I am using Ubiquitis PowerBeams and averaging between 150 and 200 down most of the time. I really want the full speed of my
internet but to get a wireless bridge that will do it requires purchasing something along the lines of Ubiquitis AirFiber 5 antennas and well, they run about 800 to 1200 dollars apiece.

I have another one of ubiquitis bridge kits that is around the same speed and was thinking of doing some type of load balancing between the two bridge kits and combining them. I dont believe load balancing is what im really looking for though Im looking for more of a way to combine the two wireless bridges together to increase my over all throughput.

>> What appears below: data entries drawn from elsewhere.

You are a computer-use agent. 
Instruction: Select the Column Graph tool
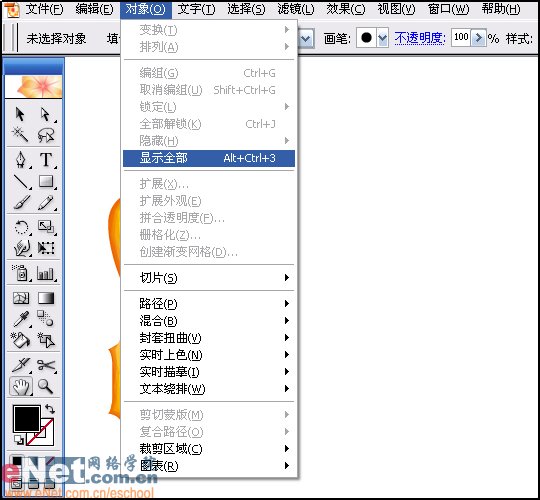[x=45, y=273]
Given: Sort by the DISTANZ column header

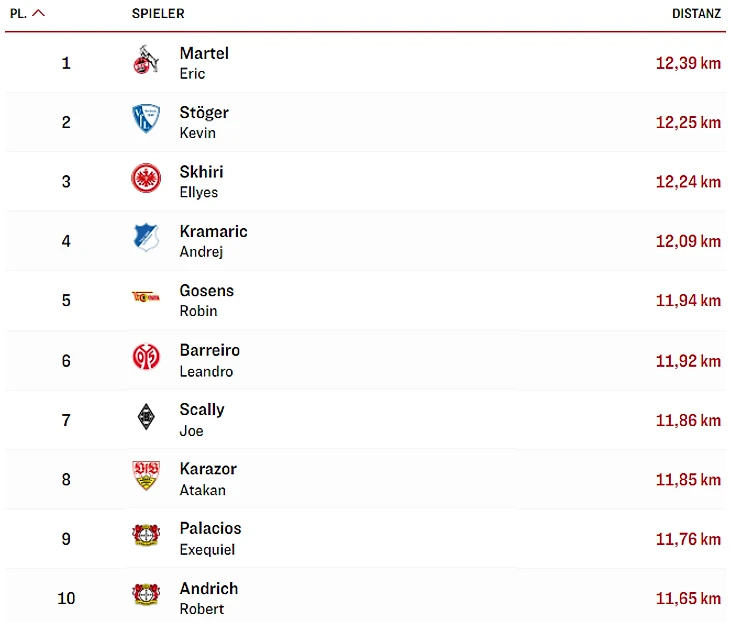Looking at the screenshot, I should coord(696,14).
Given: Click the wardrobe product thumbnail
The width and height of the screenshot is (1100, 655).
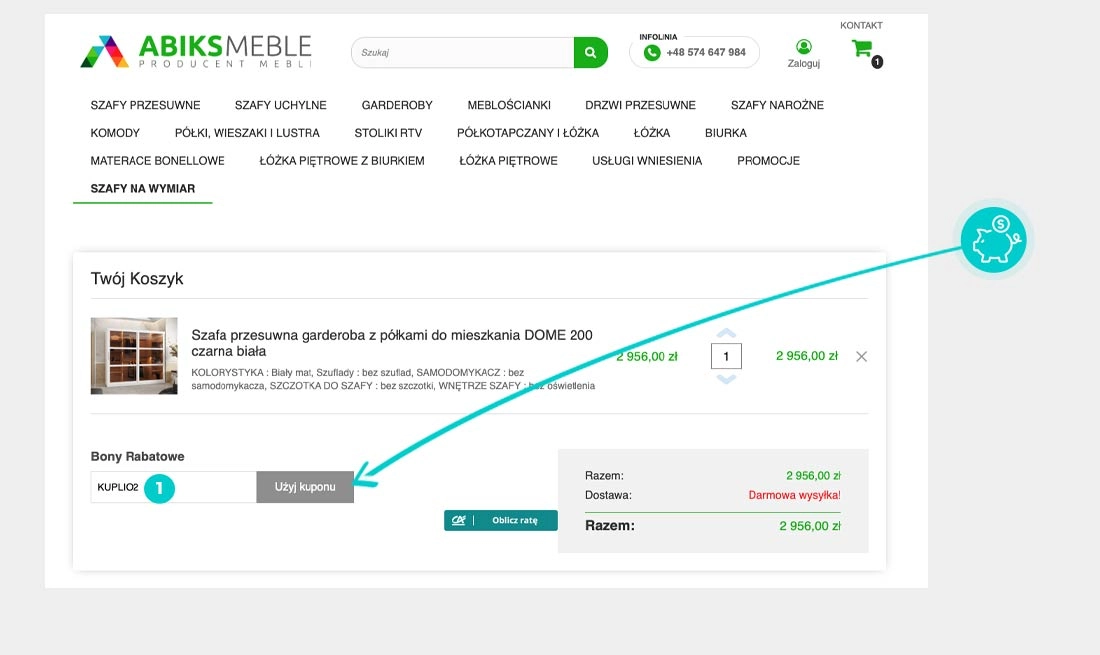Looking at the screenshot, I should tap(134, 356).
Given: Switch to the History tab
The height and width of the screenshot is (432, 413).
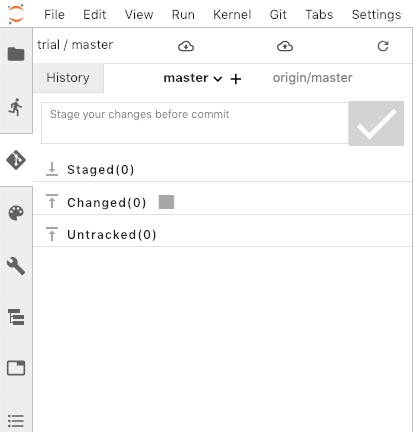Looking at the screenshot, I should click(68, 78).
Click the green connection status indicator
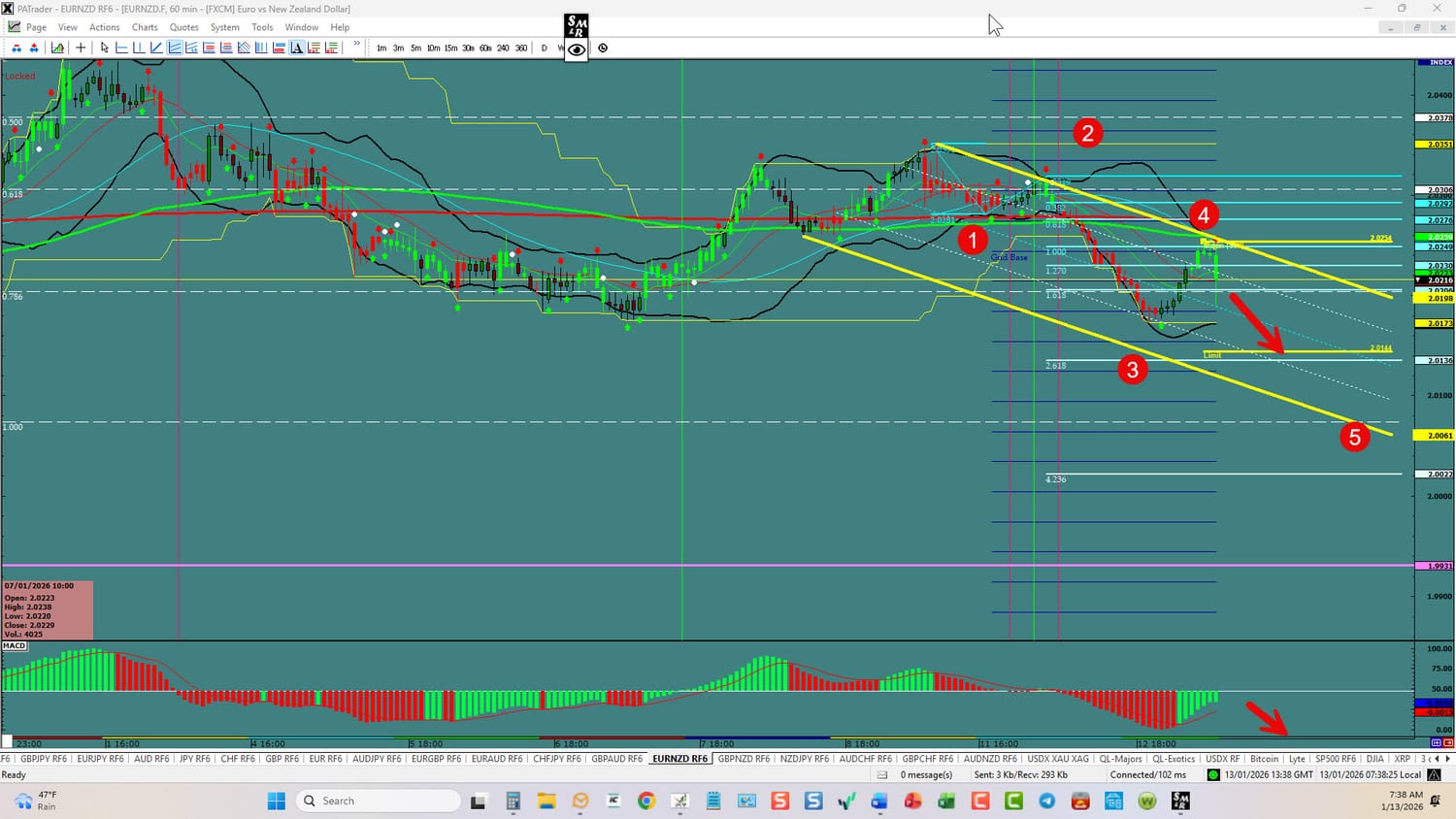This screenshot has height=819, width=1456. pyautogui.click(x=1213, y=774)
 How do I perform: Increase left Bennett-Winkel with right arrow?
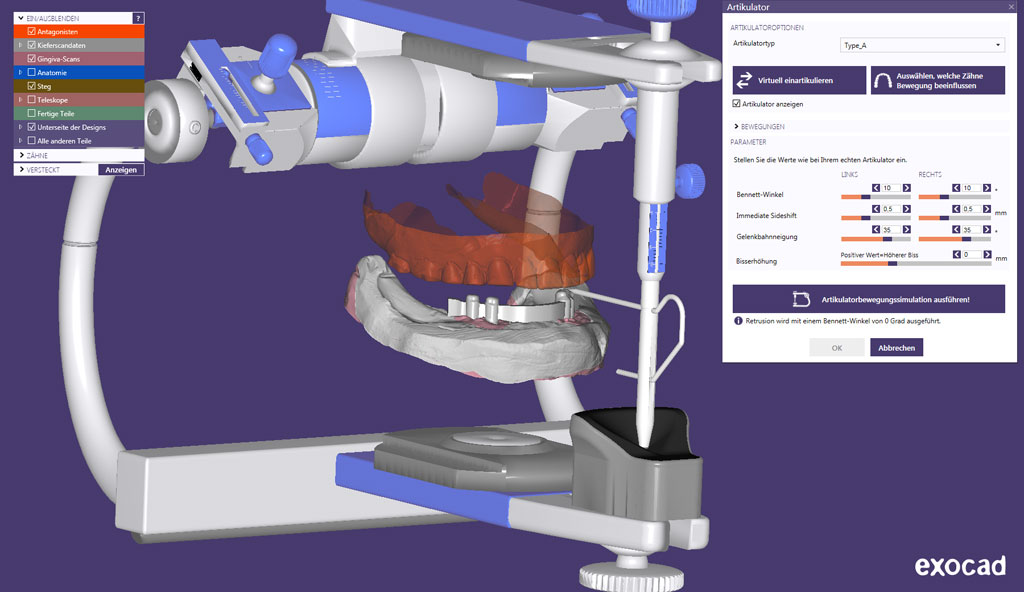click(x=906, y=188)
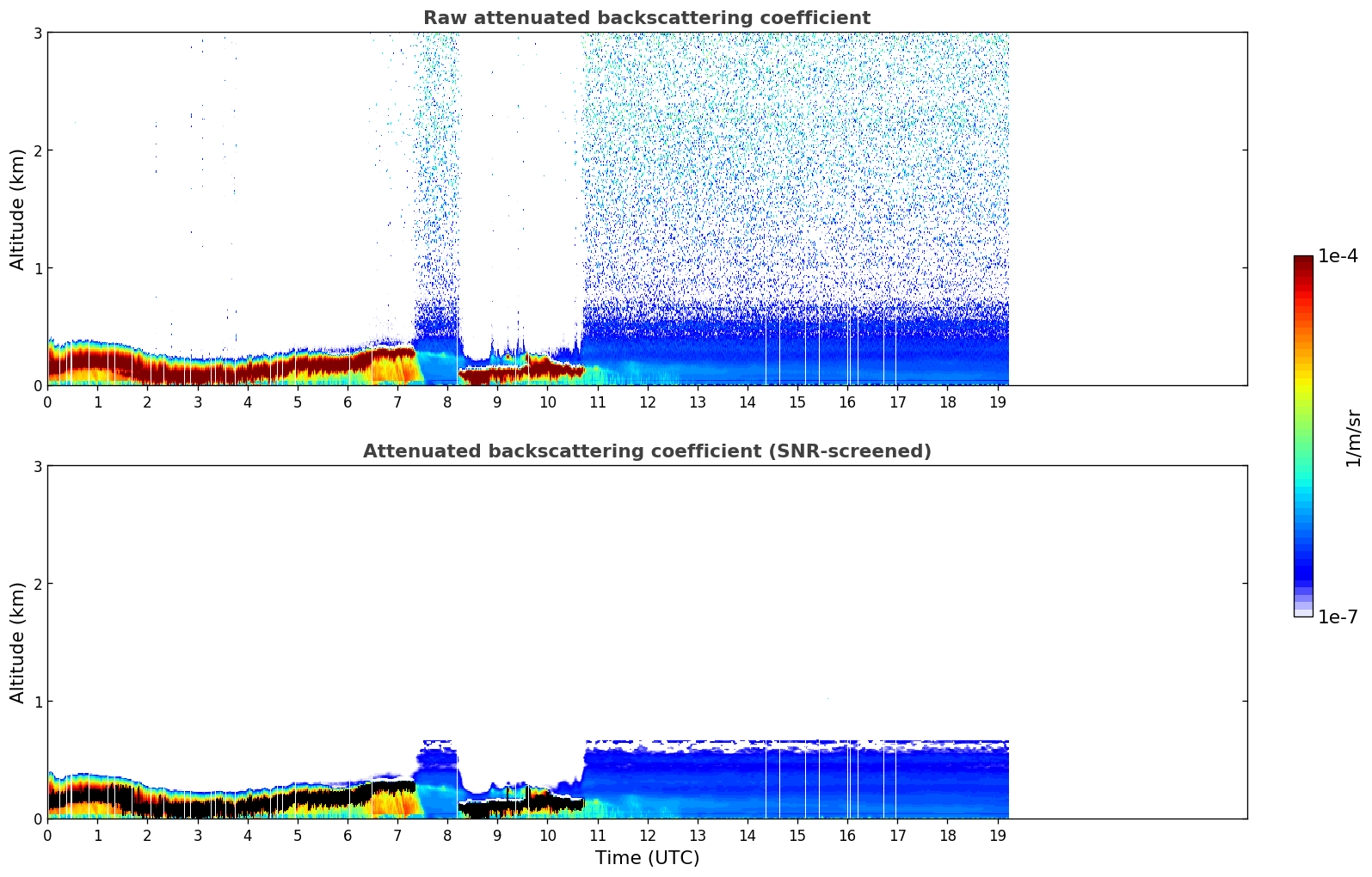Pick the dark red top of colorbar
The image size is (1372, 877).
pos(1303,261)
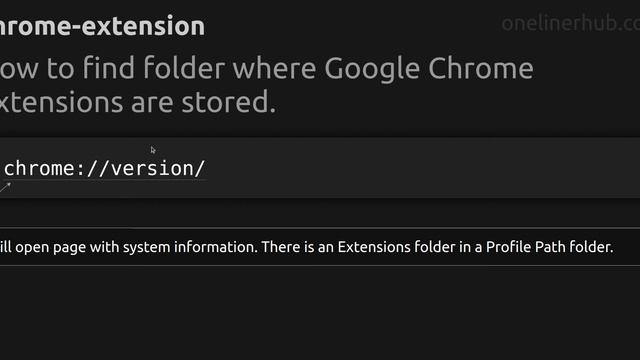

I have looked on the internet quite a bit and dont seem to find a solution but figured I would put it out there in case someone else knows or has looked into combining network links before.

Thanks
 
Those work much better than I would have suspected. I am assume you talking the newer powerbeam ac units. I not used their newer tech and I was very happy to get even 100mbps out of the older units.

So the short answer is you can't really combine them without issues. The longer answer is below.

Your first issue is how do you keep the 2 connections from interfering. I suppose you could run 1 pair on 2.4 and the second on 5g. Maybe you can set them to different radio channel groups.

So lets assume you have 2 radio links that are more or less equal in speed. What you can do is use one of the many ethernet port bonding methods You can not use the standard 802.3ad because it balances by session so a single transfer will be on one connection and the other will be idle. So speedtest will only show 1/2 the speed. You could run 2 speedtest at the same time and if you get lucky it could put one on each but it could also put both on the same and leave one still idle.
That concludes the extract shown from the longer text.